══ Bacaan

Dalam tiga minggu belakangan ini persepsi tentang SBY sebagai penunggang kuda Aksi 411 yang digelar pada 4 November 2016 dan Aksi 212 yang bakal dilangsungkan pada 2 Desember 2016. Persepsi ini semakin menguat dengan disebarkannya berbagai macam “bukti” yang diopinikan sebagai petunjuk keterlibatan Cikeas.
Kalau hanya bermain dalam tataran opini, semua orang bisa beropini. Dan lewat opininya, setiap orang dapat membangun persepsi. Dan, dalam medan tempur ini, Cikeas dengan mudah merontokkan serangan-serangan yang disasarkan kepadanya, sekaligus menyerang balik.
Tuduhan kepada SBY sebagai dalang dari Aksi 411 mengemuka justru setelah SBY menanggapi rumor tentang laporan intelijen tentang keterlibatan dirinya dalam aksi tersebut. Tanggapan SBY yang dikemukakan sehari setelah pertemuan Jokowi-Prabowo di Hambalang pada 31 Oktober 2016 itu dipersepsikan sebagai bentuk dukungan kepada aksi 411, sekaligus desakan kepada kepolisian untuk segera memproses Ahok.
Kalau dicermati, tidak ada yang salah dengan pernyataan SBY tersebut. SBY benar, hukum harus ditegakkan atas tindakan Ahok yang dianggap menistakan agama. SBY pun benar kalau negara tidak menindak Ahok, sampai lebaran kuda pun aksi unjuk rasa tidak akan berhenti. Bagaimana pun sebagai mantan Kasolpol ABRI di era Orde baru, SBY pastinya memahami benar karakter bangsa ini.

════
══ Bagian Data

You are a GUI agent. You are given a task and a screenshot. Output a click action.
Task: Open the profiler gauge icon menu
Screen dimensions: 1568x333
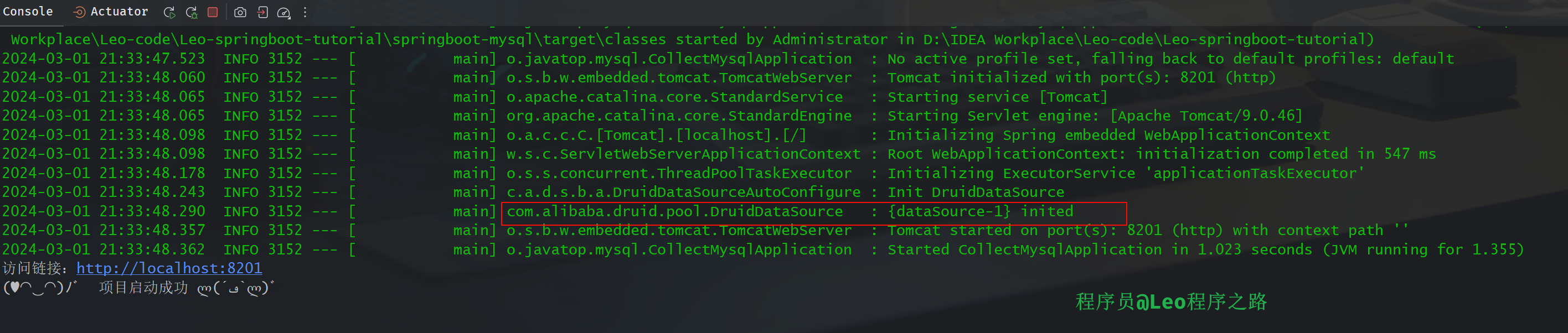point(282,12)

════

Daftar Tugas:
**1)** Salin bagian bacaan tentang SBY dan Aksi 411 mulai dari "Tuduhan kepada SBY" sampai dengan "karakter bangsa ini.", tanpa mengubah satu kata pun.
**2)** Lanjutkan bacaan tentang SBY dan Aksi 411 setelah kalimat terakhirnya.

Jawaban Latihan:
**1)**
Tuduhan kepada SBY sebagai dalang dari Aksi 411 mengemuka justru setelah SBY menanggapi rumor tentang laporan intelijen tentang keterlibatan dirinya dalam aksi tersebut. Tanggapan SBY yang dikemukakan sehari setelah pertemuan Jokowi-Prabowo di Hambalang pada 31 Oktober 2016 itu dipersepsikan sebagai bentuk dukungan kepada aksi 411, sekaligus desakan kepada kepolisian untuk segera memproses Ahok.
Kalau dicermati, tidak ada yang salah dengan pernyataan SBY tersebut. SBY benar, hukum harus ditegakkan atas tindakan Ahok yang dianggap menistakan agama. SBY pun benar kalau negara tidak menindak Ahok, sampai lebaran kuda pun aksi unjuk rasa tidak akan berhenti. Bagaimana pun sebagai mantan Kasolpol ABRI di era Orde baru, SBY pastinya memahami benar karakter bangsa ini.

**2)**
Panasnya situasi politik saat ini dipicu oleh insiden pidato Ahok di Kepulauan Seribu pada 27 Oktober 2016. Keesokan harinya, pidato Ahok yang diberitakan oleh Arah.com tersebut sudah menjadi perbincangan hangat netizen. Situasi memanas setelah video pidato Ahok yang diunggah oleh Pemprov DKI menyebar lewat jejaring sosial. Barulah pada 5 atau 6 Oktober 2016 postingan Buni Yani masuk ke dalam kancah sosial media.
Beberapa hari kemudian sejumlah elemen masyarakat melaporkan ucapan Ahok yang dianggap menistakan agama tersebut kepada polisi. Sayangnya, polisi menolak laporan tersebut dengan dalih tidak disertai keputusan resmi dari MUI.
Ketegangan yang sempat mengendur setelah MUI mengeluarkan keputusannya itu hanya bertahan beberapa jam. Pada hari yang sama dengan dikeluarkannya keputusan MUI, TV One menayangkan ILC yang menghadirkan Nusron Wahid. Dalam program yang ditayangkan secara langsung tersebut, Nusron dianggap secara membabi buta menyerang ulama. Pernyataan Nusron ini seolah komando bagi pendukung Ahok atau Ahoker untuk menyerang MUI dan ulama.
Di sisi lain, kepolisian dianggap lamban dalam menangani kasus penistaan agama yang dilakukan oleh Ahok yang saat itu sudah diajukan sebagai calon Gubernur DKI oleh PDIP, Nasdem, Hanura, dan Golkar. Kepolisian berdalih tindakan hukum terhadap calon kepala daerah baru bisa diproses setelah masa pilkada selesai.
Tetapi, publik berpikir lain. Publik menduga kelambanan kepolisian tersebut dikarenakan adanya usaha untuk melindungi, bahkan membebaskan Ahok dari jerat hukum. Masyarakat pun kemudian membandingkan sikap KPK dalam menuntaskan kasus Sumber Waras dan Reklamasi.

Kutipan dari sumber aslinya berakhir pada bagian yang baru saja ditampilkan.